In a separate trial, James Blackston was found guilty of the sexual assault of Furlong's friend and another Brazilian woman, and was sentenced to three years in prison with labour. Judge Masayuki Yamada remarked that there was no evidence of consent and that Blackston had taken advantage of a victim who was not able to resist. Both women described blacking out after drinking a tequila shot provided to them by Blackston.

==Incarceration and release of Hinds==
Hinds was detained in Fuchū Prison, the standard procedure for the majority of male foreign prisoners in the penal system of Japan. As well as being forced to obey strict military-like discipline, inmates are also forced to take part in penal labour according to prison regulations, where they earn approximately €40 per month working in factories. Whilst incarcerated in Fuchū Prison, Hinds was classed as a “category-three prisoner” by the authorities, which meant they believed he had only a moderate expectation of rehabilitation.
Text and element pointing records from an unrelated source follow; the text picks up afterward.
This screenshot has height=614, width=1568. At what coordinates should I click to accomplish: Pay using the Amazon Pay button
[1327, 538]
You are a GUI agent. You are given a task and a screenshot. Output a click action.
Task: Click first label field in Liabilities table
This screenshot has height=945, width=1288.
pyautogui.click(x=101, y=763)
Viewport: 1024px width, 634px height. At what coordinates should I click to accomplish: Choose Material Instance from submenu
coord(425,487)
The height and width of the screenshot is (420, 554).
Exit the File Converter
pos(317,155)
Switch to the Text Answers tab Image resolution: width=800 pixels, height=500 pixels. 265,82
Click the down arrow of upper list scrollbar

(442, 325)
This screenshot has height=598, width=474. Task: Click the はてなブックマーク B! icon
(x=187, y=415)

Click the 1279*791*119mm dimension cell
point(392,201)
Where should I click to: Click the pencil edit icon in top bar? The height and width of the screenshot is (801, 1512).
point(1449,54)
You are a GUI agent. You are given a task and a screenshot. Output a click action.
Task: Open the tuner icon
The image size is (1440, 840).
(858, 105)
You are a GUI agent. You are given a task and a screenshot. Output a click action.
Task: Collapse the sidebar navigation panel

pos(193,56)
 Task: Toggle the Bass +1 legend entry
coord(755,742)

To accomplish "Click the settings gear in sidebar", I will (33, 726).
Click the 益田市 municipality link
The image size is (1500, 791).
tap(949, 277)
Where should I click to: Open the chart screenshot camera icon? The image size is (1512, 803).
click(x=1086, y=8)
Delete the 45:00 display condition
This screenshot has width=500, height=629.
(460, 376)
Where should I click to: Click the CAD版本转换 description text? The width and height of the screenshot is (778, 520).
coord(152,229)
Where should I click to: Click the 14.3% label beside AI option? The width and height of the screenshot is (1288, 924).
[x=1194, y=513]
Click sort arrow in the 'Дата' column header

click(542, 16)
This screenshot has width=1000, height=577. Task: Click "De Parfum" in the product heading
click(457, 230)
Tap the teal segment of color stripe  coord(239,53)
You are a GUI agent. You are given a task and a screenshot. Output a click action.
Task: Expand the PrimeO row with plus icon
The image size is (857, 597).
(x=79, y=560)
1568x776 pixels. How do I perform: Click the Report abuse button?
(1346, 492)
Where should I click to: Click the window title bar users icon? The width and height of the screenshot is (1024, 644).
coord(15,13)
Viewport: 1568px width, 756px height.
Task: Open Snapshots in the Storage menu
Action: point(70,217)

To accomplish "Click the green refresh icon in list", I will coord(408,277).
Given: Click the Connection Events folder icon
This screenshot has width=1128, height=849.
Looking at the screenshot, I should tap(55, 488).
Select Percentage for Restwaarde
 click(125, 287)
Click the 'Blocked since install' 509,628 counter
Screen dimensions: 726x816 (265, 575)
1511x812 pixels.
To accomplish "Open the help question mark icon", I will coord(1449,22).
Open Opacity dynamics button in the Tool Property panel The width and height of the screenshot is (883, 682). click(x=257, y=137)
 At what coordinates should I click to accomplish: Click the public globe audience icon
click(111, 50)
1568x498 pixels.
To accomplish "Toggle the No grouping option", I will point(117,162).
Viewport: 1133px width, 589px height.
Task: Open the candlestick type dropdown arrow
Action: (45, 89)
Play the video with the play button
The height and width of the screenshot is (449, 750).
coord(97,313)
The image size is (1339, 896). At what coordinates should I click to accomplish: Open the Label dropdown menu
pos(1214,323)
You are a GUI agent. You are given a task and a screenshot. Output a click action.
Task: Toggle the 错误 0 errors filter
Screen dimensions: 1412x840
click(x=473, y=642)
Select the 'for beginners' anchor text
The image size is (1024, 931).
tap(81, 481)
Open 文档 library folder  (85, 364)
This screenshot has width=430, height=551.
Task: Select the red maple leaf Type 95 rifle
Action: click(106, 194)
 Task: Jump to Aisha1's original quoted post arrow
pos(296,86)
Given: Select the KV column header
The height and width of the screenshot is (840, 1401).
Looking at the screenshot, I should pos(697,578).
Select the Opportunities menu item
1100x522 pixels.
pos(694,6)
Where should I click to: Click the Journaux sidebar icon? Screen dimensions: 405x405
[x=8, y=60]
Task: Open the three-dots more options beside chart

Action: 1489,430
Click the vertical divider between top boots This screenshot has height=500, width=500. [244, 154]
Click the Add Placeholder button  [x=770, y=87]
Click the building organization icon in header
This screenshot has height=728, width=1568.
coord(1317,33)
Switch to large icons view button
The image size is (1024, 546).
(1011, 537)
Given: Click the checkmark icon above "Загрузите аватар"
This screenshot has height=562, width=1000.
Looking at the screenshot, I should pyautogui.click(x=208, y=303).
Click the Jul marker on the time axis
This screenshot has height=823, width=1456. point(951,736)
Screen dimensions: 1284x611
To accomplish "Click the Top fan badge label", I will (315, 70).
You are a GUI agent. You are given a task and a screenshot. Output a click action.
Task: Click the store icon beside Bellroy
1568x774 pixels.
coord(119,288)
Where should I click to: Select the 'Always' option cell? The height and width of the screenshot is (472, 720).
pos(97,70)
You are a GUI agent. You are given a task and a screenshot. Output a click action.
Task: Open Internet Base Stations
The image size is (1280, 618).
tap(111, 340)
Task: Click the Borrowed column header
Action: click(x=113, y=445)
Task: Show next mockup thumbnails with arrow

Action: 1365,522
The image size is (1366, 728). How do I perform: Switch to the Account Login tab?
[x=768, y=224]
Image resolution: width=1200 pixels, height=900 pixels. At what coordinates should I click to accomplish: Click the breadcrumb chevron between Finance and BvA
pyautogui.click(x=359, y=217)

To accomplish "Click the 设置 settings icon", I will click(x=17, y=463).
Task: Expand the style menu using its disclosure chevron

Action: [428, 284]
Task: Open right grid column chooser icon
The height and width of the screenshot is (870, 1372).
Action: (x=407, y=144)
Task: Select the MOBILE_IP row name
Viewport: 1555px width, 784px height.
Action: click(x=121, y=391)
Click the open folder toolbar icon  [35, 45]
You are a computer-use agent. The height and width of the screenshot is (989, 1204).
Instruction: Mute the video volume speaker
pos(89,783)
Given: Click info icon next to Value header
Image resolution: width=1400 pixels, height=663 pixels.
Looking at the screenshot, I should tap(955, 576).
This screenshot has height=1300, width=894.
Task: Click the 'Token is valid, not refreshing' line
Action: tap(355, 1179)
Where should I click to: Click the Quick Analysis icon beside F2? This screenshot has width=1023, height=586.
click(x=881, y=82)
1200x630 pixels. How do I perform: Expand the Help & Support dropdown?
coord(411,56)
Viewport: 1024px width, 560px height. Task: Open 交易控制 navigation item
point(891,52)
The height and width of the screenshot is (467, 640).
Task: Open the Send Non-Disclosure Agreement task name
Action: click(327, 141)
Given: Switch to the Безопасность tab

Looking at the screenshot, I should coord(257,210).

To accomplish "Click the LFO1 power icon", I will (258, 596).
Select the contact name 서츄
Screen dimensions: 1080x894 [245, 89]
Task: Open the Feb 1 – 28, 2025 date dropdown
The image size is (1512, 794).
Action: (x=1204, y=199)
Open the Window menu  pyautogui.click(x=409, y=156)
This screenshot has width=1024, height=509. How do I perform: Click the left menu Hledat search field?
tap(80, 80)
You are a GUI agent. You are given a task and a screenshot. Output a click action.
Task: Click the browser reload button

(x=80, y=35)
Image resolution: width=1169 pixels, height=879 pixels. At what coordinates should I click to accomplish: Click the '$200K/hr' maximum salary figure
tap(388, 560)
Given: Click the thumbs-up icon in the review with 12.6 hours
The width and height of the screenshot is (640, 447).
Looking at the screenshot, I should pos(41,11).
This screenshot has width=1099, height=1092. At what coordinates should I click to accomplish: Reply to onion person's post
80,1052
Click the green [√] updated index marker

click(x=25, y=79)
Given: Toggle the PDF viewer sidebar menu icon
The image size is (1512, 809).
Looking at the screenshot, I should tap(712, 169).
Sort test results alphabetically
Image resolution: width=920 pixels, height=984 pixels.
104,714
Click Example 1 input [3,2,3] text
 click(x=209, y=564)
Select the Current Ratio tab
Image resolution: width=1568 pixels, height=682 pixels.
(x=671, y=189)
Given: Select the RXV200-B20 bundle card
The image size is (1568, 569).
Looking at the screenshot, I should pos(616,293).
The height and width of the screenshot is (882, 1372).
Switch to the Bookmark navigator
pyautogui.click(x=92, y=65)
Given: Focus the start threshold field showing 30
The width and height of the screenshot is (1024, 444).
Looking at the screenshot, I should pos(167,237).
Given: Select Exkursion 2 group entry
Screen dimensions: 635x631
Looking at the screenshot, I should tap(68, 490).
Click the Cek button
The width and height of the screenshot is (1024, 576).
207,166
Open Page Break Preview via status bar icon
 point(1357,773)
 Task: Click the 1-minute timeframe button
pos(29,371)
Hinds's release was originally projected for November 2017, but parole was denied after prison officials deemed that he had "failed to convince authorities that he was remorseful for Nicola's murder." Hinds was released from prison on 19 November 2022 and then deported to the United States on a commercial flight.

==Post-trial developments==
Shortly after returning to Ireland, the Furlong family announced they would launch a civil action against the Keio Plaza Hotel and sue for negligence, alleging they broke Japanese law by not checking if Nicola was on the guest register and allowing Hinds to bring her up to his room in a wheelchair while unconscious.

In late 2015, James Blackston appeared as a backing dancer in the video for the Chris Brown single "Wrist", and in early 2016 Blackston posted on Instagram to thank all those who supported him when he was incarcerated in Japan, while simultaneously dismissing the case as "an unfortunate imbroglio all around".

In 2023, Hinds posted pictures on his Facebook account of him performing on tour with Sean2 Miles at the Wiltern Theater in Los Angeles and playing piano at the Faith Covenant Church in his hometown of Memphis, Tennessee. Hinds had earlier confirmed in a radio interview with WKRA-FM that he planned to go on tour as a pianist.